**Task to complete:** Each line from the one containing "Where should I click to: Click the 環境設定ユティリティ" through the last line of the records below is to be repeated as written, with nothing added.

**Records excerpted from a collection:**
Segment Open

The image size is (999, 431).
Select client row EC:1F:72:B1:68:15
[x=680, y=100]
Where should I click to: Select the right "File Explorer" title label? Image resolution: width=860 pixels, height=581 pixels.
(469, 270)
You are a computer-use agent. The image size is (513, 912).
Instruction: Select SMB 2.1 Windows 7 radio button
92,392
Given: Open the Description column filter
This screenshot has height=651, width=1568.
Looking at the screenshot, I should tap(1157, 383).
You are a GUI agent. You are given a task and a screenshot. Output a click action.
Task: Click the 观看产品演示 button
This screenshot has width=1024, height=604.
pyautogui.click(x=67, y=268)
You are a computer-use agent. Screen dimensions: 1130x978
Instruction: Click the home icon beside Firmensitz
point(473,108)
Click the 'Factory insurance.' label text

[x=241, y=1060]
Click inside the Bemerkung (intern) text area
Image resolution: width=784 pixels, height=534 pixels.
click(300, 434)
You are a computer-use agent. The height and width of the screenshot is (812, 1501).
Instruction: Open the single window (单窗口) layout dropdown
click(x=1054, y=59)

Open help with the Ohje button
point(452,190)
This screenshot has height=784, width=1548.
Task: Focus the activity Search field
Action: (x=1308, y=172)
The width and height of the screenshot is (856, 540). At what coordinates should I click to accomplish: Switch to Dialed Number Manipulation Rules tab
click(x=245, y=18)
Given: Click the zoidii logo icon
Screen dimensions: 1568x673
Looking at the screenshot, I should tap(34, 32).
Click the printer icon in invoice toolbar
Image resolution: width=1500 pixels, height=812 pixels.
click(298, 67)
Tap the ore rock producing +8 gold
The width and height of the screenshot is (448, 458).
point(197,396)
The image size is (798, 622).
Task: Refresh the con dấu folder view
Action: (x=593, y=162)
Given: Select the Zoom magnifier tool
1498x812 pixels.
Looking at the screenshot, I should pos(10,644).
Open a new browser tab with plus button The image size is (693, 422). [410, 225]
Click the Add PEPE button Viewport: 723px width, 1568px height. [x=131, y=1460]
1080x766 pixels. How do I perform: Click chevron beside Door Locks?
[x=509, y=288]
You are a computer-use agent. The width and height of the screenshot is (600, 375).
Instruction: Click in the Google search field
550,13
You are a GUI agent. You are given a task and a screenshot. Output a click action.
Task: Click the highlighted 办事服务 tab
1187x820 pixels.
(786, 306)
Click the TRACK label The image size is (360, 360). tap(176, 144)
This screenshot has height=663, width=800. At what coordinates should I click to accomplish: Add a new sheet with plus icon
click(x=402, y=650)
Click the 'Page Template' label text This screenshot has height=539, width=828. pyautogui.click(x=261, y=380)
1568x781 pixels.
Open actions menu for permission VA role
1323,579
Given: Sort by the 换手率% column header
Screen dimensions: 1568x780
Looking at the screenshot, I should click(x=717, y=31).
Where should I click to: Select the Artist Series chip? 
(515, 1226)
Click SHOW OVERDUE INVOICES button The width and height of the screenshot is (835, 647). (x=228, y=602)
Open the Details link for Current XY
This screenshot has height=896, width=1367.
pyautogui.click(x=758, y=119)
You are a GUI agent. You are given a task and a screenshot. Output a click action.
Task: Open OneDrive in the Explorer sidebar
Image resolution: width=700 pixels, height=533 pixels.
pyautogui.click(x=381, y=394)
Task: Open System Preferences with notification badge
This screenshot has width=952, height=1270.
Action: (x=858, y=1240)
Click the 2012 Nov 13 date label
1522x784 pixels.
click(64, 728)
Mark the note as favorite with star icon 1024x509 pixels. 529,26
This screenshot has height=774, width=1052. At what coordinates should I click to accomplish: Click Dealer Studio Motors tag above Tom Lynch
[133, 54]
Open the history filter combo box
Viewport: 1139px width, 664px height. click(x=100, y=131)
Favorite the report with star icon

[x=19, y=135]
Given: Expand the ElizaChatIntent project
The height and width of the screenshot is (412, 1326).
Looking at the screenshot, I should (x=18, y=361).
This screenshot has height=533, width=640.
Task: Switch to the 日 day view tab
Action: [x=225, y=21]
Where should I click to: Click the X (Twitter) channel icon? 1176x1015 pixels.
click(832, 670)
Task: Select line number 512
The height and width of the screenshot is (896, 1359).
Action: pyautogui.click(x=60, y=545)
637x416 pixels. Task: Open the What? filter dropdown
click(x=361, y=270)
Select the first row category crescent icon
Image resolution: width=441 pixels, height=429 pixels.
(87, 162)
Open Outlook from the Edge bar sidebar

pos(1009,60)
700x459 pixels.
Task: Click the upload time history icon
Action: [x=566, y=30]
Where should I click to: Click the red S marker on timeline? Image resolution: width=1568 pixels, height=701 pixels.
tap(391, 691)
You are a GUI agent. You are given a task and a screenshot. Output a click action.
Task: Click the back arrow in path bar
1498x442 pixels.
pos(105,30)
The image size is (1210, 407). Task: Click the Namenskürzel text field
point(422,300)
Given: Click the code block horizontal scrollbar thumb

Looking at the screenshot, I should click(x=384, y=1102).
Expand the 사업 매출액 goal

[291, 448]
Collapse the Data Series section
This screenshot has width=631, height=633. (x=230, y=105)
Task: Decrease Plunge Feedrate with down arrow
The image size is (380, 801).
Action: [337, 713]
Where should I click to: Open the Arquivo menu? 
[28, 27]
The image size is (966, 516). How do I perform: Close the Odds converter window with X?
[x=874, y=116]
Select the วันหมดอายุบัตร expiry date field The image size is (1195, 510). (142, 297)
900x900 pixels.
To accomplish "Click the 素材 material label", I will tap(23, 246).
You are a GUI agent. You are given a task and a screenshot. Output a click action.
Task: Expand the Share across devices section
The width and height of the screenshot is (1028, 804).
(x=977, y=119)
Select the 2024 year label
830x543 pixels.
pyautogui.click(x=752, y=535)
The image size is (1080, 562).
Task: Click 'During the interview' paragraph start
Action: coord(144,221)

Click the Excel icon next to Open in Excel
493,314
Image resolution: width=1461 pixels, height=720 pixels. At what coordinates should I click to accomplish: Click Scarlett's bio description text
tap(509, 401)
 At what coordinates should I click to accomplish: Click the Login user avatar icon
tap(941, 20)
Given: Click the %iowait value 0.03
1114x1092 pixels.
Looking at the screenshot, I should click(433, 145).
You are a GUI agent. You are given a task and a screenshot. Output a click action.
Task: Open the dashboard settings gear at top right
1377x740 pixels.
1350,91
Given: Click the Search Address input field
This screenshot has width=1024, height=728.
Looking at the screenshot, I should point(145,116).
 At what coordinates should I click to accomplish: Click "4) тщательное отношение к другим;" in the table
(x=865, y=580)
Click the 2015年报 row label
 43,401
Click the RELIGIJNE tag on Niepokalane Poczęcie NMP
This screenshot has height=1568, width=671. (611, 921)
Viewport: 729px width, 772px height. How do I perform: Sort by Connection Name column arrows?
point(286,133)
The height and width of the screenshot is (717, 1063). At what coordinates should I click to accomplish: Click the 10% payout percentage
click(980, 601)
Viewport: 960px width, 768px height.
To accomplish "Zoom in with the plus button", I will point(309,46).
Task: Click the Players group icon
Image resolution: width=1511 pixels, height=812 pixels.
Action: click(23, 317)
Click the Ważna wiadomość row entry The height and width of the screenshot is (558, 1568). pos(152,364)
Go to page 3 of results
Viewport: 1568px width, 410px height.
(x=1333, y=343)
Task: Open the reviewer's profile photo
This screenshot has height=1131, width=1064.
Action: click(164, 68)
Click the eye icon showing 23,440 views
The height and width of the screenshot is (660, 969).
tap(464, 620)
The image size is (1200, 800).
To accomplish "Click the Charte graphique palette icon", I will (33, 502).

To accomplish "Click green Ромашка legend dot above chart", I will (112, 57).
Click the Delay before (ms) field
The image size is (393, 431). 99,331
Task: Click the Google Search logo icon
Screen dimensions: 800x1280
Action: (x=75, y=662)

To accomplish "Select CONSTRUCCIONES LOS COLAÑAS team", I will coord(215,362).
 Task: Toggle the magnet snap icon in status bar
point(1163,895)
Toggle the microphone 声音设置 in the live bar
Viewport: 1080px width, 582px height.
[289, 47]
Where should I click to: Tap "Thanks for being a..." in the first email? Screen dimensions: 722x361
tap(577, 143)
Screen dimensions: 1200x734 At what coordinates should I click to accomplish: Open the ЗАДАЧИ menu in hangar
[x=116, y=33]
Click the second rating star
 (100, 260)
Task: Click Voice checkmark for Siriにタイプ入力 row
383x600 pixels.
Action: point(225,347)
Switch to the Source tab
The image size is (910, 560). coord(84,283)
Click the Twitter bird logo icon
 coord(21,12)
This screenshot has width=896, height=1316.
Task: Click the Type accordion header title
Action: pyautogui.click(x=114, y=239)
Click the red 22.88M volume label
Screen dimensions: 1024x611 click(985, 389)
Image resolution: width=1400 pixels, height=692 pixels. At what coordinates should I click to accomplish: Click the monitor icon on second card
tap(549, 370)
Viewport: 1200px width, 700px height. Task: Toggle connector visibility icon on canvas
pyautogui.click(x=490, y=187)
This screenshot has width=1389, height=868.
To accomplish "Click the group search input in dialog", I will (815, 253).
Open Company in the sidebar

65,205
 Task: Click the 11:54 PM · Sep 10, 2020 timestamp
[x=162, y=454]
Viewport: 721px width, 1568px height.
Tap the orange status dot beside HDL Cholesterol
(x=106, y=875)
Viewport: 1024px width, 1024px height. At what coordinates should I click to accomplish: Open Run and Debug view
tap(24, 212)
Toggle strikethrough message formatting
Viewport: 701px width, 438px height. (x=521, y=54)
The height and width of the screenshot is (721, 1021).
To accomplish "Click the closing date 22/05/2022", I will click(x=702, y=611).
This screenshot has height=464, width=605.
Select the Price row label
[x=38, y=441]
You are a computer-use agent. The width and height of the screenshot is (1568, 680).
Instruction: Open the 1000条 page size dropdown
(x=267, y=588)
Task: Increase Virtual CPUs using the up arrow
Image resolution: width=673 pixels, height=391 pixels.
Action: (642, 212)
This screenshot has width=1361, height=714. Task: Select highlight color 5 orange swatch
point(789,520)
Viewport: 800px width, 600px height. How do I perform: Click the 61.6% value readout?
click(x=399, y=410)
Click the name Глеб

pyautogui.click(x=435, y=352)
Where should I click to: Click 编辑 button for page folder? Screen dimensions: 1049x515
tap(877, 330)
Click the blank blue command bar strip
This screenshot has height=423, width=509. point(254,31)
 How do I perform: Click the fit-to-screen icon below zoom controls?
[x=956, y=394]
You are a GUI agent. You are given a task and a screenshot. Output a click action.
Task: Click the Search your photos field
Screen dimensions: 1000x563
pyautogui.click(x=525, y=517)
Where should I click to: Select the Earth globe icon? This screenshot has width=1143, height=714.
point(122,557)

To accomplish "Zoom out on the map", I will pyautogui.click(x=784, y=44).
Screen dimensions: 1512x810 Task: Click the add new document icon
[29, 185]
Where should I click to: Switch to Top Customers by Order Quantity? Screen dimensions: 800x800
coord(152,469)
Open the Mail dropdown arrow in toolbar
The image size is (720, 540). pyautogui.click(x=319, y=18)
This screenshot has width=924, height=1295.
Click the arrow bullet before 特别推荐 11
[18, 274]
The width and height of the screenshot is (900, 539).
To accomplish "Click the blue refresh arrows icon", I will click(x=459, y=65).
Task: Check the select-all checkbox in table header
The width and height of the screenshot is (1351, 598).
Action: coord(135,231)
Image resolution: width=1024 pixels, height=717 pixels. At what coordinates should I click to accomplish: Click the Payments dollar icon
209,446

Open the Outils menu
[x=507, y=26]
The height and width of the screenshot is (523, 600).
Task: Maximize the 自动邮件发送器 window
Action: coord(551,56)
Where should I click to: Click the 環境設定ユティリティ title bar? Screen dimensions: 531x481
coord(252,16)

Segment Closed

**Task answer:**
Where should I click to: Click the 環境設定ユティリティ title bar? Screen dimensions: 531x481
coord(252,16)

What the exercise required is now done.